When Sorrows Like Sea Billows Roll

Christian Womanhood

Unless we’re close – down the street, in your life kind of close – all we can see of other’s lives is what they show us. People assume that if someone doesn’t dump their vulnerability onto the internet, they don’t struggle or experience pain.

There are all kinds of grief. All kinds of loss. Sometimes it feels like a loss before anything has even happened yet. I know the temptation to get my grief carried; the belief that I just need one more person to help me up, to lift the weight. Maybe if I pour it onto the internet, get a bunch of comments, a bunch of solidarity, then I’ll find peace? But when I run out of people or when I realize they still have lives to live, I’m left here with my grieving. As the hymn writer put it: The sorrows like sea billows roll.

I have too good a life to be this sad. 

That’s the other thing I believe. If people can’t fix it, then I’ll fix it myself. You shouldn’t feel this way. Aren’t you grateful? This is the life you dreamed of, get it together! Be a big girl.

As we hold the pain in our hearts, trying to guide our little boats through the storm, we tell ourselves the lie: If I can just keep the sails aloft, if I can just make it over this wave, if I can just – 

But the sea billows keep coming. And what then?

At some point the willpower runs out. The arrangement of circumstances, the self-care strategies, the little tips and tricks and Real Simple hacks – they stop working. You’re left clinging to ship as the waves slap its sides and toss it to and fro and you can’t even remember what a quiet harbor feels like.

The sorrows like sea billows roll.

The author of the hymn It is Well With My Soul was Horatio Spafford. Horatio’s first loss was his four year old son, shortly followed by the loss of his successful law firm in the Great Chicago Fire. He planned to help D.L. Moody with an evangelistic campaign to England, but because of the Fire was delayed from joining immediately and instead sent his wife and four daughters ahead. On their journey overseas, a storm assailed the Ville du Havre ship and all four of Horatio’s daughters died. His wife alone survived.

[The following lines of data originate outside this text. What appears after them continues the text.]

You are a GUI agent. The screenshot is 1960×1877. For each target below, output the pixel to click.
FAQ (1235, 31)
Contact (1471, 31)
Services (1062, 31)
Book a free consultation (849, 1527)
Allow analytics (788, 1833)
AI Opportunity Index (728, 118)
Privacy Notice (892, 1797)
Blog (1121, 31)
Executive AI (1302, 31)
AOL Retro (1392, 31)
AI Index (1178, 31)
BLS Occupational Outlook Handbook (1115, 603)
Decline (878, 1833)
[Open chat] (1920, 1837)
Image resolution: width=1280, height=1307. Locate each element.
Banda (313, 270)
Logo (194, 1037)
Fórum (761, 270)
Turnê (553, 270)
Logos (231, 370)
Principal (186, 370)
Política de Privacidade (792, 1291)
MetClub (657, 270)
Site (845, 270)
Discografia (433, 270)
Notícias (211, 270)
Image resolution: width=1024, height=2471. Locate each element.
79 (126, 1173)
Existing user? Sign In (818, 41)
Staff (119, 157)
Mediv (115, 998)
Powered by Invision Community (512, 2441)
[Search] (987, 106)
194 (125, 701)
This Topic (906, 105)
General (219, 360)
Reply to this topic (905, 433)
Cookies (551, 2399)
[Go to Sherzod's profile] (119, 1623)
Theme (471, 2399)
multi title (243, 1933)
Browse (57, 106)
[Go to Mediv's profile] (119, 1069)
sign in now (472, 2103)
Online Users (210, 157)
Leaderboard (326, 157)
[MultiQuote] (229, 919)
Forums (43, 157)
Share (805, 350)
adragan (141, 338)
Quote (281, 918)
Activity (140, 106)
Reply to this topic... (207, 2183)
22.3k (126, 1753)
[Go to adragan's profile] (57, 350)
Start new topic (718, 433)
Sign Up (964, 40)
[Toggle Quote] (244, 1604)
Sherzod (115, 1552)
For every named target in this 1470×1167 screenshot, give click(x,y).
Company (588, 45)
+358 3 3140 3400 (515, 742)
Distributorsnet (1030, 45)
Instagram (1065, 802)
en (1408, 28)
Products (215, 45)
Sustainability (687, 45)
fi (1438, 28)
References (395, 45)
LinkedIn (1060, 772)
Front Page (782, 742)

When Horatio later passed by the place of the shipwreck, he wrote the words we know today as It is Well With My Soul.

When peace like a river, attendeth my way,
When sorrows like sea billows roll;
Whatever my lot, Thou hast taught me to know
It is well, it is well, with my soul.

It is well, (it is well),
With my soul, (with my soul)
It is well, it is well, with my soul.

(Read the rest of the song here)

If I compare my trials to Horatio’s they pale in comparison, but I don’t think that’s the point. What makes Horatio’s words so powerful is what makes the Psalms so powerful and Job’s lament so powerful: A turning from grief to God. No one on earth will ever fully understand, resonate with, or enter into the pain. No one on earth can be expected to. No one on earth sees the end from the beginning – except Him. Only Christ.

The book of Job describes the story of a man who, like Horatio, lost everything. All his children died, his business and home and health were taken, and he was left with a bitter and grieving wife who told him to commit suicide rather than live in such pain. Job continues to put faith in God, including in Job 19:25. My version of Scripture (CSB) has a unique translation of Job 19:25. Most versions say, “I know my Redeemer lives and in the end he will stand upon the earth.” But my version says, “I know my Redeemer lives, and He will stand on the dust at last.”

This translation has been a great comfort to me, for in the dust of what we hope for, the dust of what we planned, the crumbs of the feast we expected, He is still standing. He is still there.

And that is why Horatio could say, “It is well,” even as the billows of sorrow rolled over his heart.

And that is what we return to when the sorrow billows over us.